REQUIRED ACTION
Lines below that hold the word "will" must be copied in full.

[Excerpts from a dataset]
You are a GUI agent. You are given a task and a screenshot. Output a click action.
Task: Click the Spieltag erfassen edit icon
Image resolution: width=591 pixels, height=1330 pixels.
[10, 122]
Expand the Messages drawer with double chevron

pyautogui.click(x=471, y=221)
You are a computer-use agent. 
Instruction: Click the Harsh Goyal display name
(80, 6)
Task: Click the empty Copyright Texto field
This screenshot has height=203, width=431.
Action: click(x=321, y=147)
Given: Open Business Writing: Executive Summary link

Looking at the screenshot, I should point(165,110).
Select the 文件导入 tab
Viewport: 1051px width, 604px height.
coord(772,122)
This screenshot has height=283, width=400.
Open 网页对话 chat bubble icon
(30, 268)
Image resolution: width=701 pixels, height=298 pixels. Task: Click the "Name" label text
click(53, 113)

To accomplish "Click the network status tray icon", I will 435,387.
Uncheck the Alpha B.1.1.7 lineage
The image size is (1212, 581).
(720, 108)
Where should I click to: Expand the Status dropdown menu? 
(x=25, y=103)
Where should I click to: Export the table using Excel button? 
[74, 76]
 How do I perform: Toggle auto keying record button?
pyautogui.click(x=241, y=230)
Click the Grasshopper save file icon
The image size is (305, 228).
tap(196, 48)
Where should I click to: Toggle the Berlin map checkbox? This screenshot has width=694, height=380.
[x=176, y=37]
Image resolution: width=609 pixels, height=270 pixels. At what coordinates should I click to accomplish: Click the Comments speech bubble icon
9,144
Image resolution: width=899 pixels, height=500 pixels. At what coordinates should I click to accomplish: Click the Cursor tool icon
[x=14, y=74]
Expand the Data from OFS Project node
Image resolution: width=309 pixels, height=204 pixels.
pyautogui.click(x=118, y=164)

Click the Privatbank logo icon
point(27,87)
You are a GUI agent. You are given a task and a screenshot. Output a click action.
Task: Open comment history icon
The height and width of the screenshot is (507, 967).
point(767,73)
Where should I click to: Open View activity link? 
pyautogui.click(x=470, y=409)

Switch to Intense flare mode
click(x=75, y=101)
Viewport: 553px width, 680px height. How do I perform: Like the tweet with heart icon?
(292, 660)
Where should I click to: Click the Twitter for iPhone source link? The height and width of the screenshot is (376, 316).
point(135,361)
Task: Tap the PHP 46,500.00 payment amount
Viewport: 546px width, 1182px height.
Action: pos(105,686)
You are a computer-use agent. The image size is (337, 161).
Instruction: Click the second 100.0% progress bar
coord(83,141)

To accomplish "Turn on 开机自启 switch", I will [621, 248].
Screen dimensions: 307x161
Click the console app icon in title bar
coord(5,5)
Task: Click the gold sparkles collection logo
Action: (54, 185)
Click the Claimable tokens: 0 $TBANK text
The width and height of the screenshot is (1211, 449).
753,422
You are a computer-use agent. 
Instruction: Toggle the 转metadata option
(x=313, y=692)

RESULT
To accomplish "Click the network status tray icon", I will 435,387.
To accomplish "Turn on 开机自启 switch", I will [621, 248].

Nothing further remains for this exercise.